--- START ---

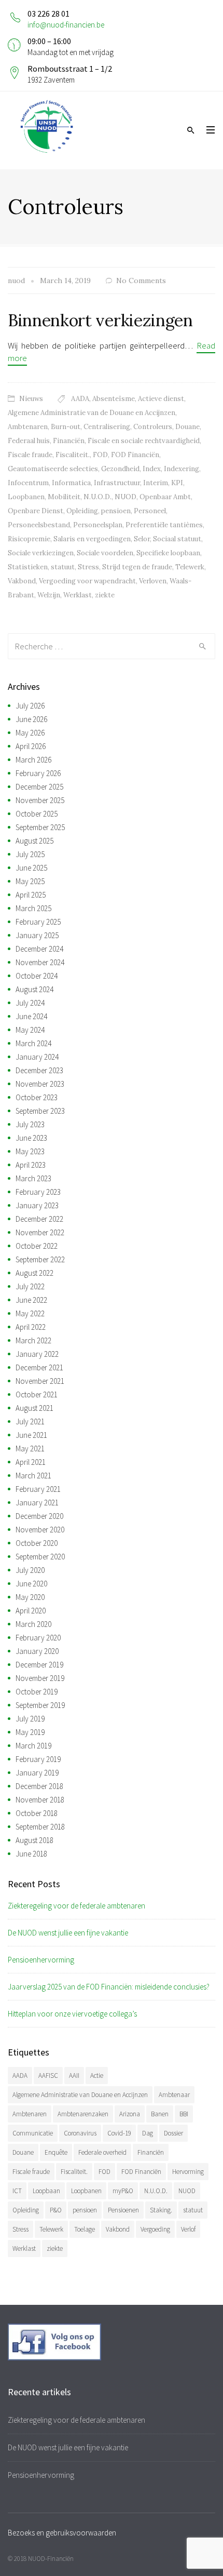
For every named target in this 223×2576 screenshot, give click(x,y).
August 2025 (34, 841)
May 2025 (30, 881)
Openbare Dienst (35, 510)
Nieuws (31, 398)
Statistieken (28, 567)
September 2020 (40, 1556)
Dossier (173, 2133)
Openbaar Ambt (165, 496)
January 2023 (37, 1205)
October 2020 (37, 1543)
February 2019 (38, 1759)
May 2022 (30, 1313)
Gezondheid (120, 468)
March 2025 (33, 908)
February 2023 (38, 1192)
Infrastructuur (117, 482)
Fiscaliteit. (72, 454)
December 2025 (39, 787)
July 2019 (30, 1719)
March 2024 (33, 1043)
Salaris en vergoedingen (92, 539)
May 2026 (30, 733)
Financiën (69, 440)
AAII (74, 2075)
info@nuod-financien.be (65, 25)
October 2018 (37, 1813)
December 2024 (39, 949)
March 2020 (33, 1624)
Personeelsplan (97, 524)
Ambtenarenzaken (83, 2114)
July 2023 (30, 1124)
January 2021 (37, 1502)
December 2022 (39, 1219)
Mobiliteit (64, 496)
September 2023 (40, 1111)
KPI (177, 482)
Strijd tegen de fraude (137, 567)
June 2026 (31, 719)
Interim (155, 482)
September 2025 (40, 827)
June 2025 (31, 868)
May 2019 (30, 1732)
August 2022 (34, 1273)
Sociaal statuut (177, 539)
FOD (100, 454)
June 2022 (31, 1300)
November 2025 (40, 800)
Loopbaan (46, 2190)
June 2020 (31, 1584)
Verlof (188, 2229)
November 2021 (40, 1381)
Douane (187, 426)
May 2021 (30, 1448)
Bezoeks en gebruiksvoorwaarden (62, 2533)
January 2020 (37, 1651)
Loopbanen (26, 496)
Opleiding (82, 510)
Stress (88, 567)
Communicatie (32, 2133)
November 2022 (40, 1232)
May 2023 (30, 1151)
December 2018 (39, 1786)
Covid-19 (119, 2133)
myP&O (123, 2190)
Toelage (84, 2229)
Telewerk (189, 567)
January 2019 (37, 1773)
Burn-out (65, 426)
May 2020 (30, 1597)
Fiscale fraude (30, 454)
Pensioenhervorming (41, 1960)
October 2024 (37, 976)
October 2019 (37, 1692)
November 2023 (40, 1084)
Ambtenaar (174, 2094)
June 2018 (31, 1854)
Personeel (150, 510)
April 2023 (31, 1165)
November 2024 (40, 962)
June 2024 (31, 1016)
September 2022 (40, 1259)
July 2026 (30, 706)
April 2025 (31, 895)
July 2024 (30, 1003)
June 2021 (31, 1435)
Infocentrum (28, 482)
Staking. (161, 2210)
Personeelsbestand (39, 524)
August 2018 (34, 1840)
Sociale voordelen (105, 553)
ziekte (105, 595)
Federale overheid (102, 2152)
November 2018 (40, 1800)
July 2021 (30, 1421)
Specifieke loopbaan (168, 553)
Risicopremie (29, 539)
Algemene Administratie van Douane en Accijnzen (80, 2094)
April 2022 (31, 1327)
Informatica (71, 482)
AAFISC (48, 2075)
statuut (63, 567)
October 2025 (37, 814)
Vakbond (22, 581)
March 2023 (33, 1178)
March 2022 (33, 1340)
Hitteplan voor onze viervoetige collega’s (72, 2014)
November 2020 (40, 1529)
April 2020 (31, 1611)
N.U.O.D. (97, 496)
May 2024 (30, 1030)
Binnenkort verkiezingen (100, 320)
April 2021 (31, 1462)
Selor (142, 539)
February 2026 (38, 773)
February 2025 (38, 922)
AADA (80, 398)
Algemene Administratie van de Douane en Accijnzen (91, 412)
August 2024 (34, 989)
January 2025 (37, 935)
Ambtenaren (28, 426)
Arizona (129, 2114)
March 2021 (33, 1475)
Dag (147, 2133)
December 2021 (39, 1367)
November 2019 (40, 1678)
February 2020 (38, 1638)
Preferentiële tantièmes (164, 524)
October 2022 (37, 1246)
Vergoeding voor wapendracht (87, 581)
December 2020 (39, 1516)
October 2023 (37, 1097)
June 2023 (31, 1138)
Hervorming (188, 2171)
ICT (17, 2190)
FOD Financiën (135, 454)
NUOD (125, 496)
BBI (183, 2114)
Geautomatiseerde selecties (53, 468)
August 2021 (34, 1408)
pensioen (116, 510)
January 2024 (37, 1057)
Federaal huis (29, 440)
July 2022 (30, 1286)
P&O (56, 2210)
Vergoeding (155, 2229)
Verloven (152, 581)
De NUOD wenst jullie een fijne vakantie (68, 1933)
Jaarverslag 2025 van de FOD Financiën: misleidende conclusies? (109, 1987)
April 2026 (31, 746)
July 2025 (30, 854)
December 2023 (39, 1070)
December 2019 (39, 1665)
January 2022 (37, 1354)
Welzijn (48, 595)
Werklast (77, 595)
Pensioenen (123, 2210)
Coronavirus (80, 2133)
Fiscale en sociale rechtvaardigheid (144, 440)
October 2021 (37, 1394)
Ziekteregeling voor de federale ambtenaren (76, 1906)
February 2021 (38, 1489)
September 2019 (40, 1705)
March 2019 (33, 1746)
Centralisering (106, 426)
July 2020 (30, 1570)
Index (152, 468)
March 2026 (33, 760)
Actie (96, 2075)
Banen (160, 2114)
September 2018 (40, 1827)
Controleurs (152, 426)
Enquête (56, 2152)
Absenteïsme (113, 398)
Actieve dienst (161, 398)
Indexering (181, 468)
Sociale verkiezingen (41, 553)
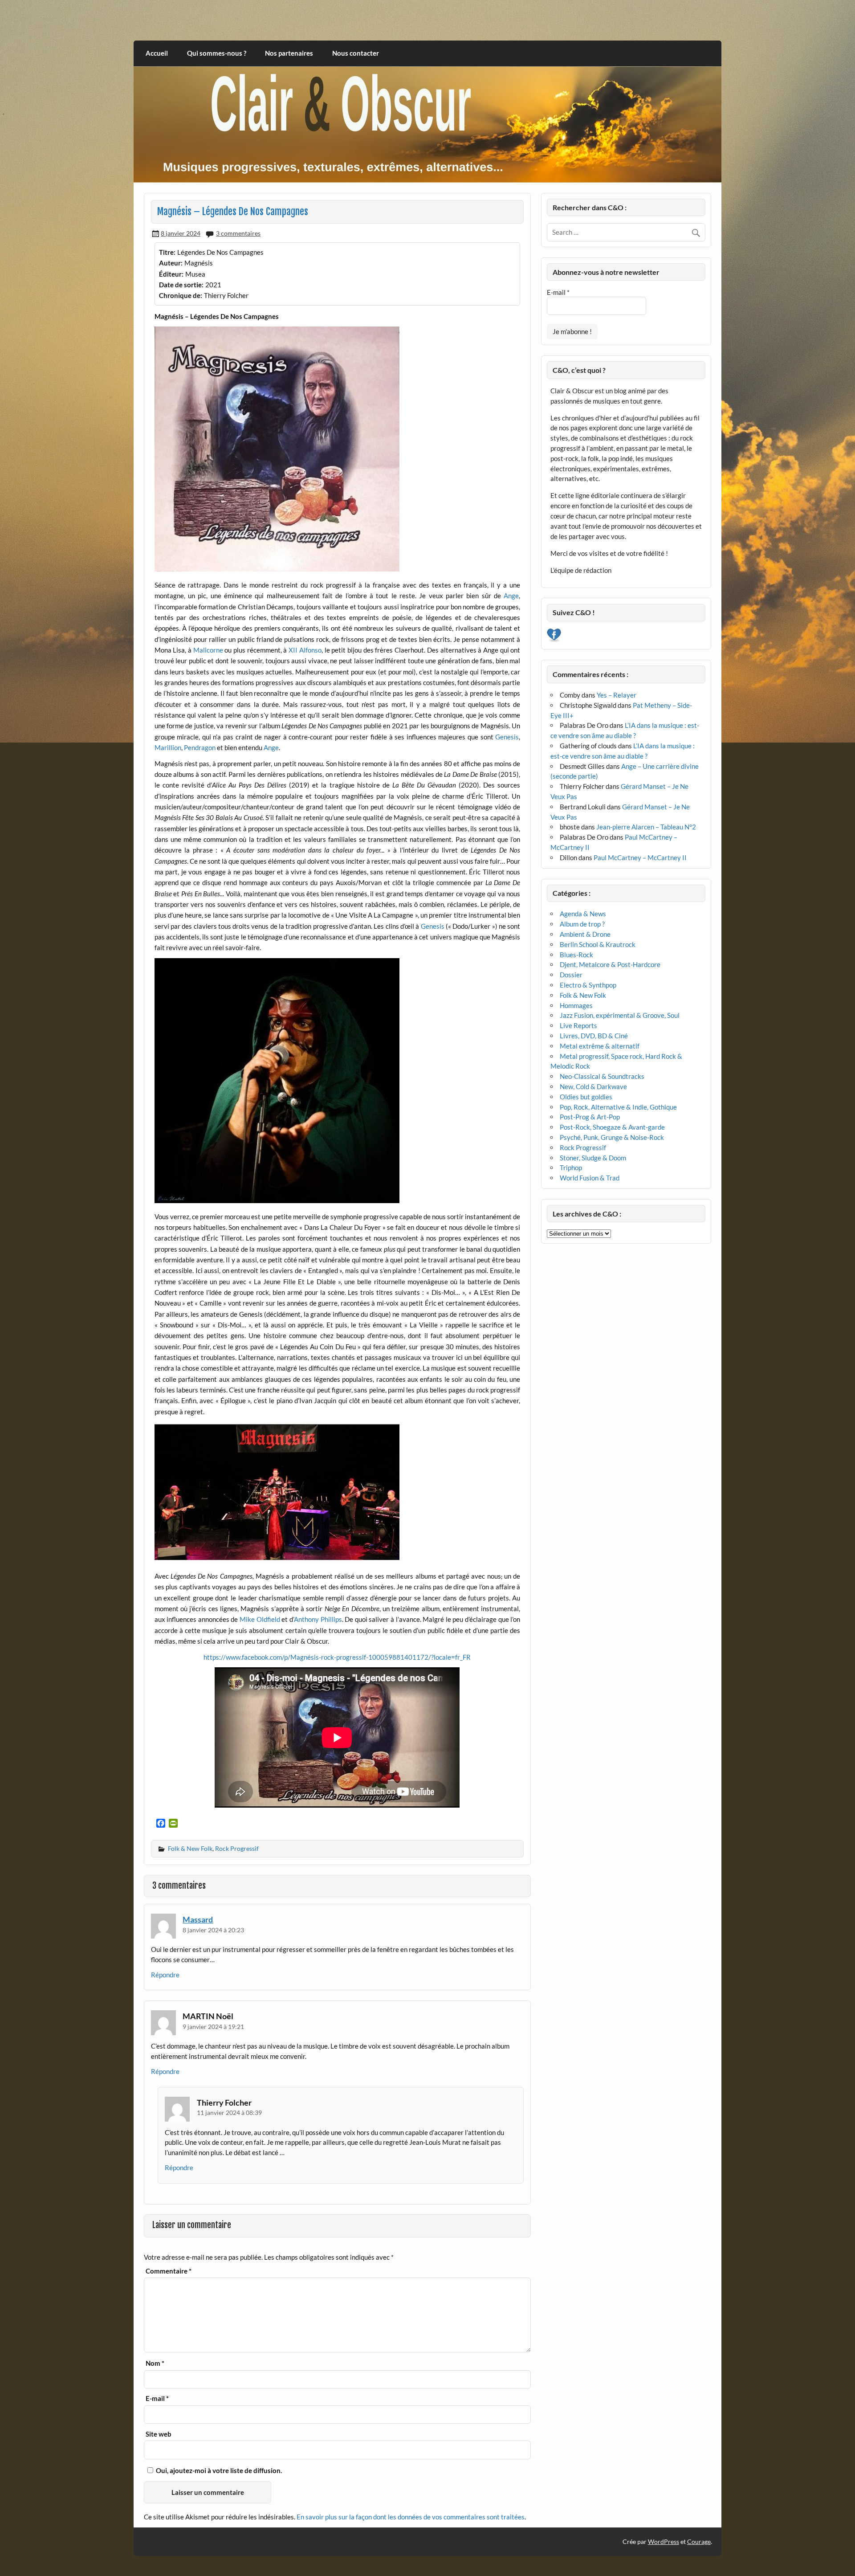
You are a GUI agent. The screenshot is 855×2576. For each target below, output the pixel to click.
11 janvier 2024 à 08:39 (229, 2112)
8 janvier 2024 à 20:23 (213, 1930)
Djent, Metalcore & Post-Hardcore (610, 964)
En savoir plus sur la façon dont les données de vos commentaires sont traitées (411, 2517)
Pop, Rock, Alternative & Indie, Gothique (618, 1107)
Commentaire (168, 2271)
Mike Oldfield (260, 1619)
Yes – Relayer (616, 695)
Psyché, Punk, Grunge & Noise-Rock (612, 1137)
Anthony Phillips (318, 1619)
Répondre (165, 1975)
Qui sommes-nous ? (216, 53)
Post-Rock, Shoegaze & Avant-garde (612, 1127)
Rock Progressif (237, 1848)
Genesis (507, 737)
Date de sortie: (181, 285)
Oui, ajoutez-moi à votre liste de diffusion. (218, 2470)
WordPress (663, 2541)
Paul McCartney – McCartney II (640, 857)
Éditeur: (171, 274)
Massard (198, 1919)
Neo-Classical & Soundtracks (602, 1076)
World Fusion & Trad (589, 1178)
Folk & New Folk (190, 1848)
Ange (511, 596)
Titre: (167, 252)
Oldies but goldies (586, 1097)
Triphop (571, 1167)
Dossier (571, 975)
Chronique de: (180, 295)
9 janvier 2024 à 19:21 (213, 2026)
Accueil (157, 53)
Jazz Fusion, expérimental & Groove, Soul (620, 1015)
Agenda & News (583, 914)
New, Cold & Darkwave (593, 1086)
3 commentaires (238, 233)
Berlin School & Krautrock (597, 944)
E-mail (157, 2398)
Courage (699, 2541)
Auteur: (171, 263)
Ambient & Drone (585, 934)
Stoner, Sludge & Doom (593, 1158)
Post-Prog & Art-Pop (590, 1117)
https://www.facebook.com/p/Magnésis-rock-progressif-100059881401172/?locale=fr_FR (337, 1657)
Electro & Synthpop (588, 985)
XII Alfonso (305, 650)
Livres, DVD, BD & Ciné (594, 1036)
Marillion (168, 747)
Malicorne (208, 650)
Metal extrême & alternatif (599, 1046)
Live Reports (578, 1025)
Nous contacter (355, 53)
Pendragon (200, 747)
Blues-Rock (576, 955)
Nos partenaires (289, 53)
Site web (158, 2434)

--- END ---

Only lines containing the word "December" should appear in the answer, and every such line from the records above must be there.

▶ [Result for this exercise]:
December 2025 (39, 787)
December 2024 (39, 949)
December 2022 (39, 1219)
December 2018 (39, 1786)
December 2021 (39, 1367)
December 2020 (39, 1516)
December 2023 (39, 1070)
December 2019 (39, 1665)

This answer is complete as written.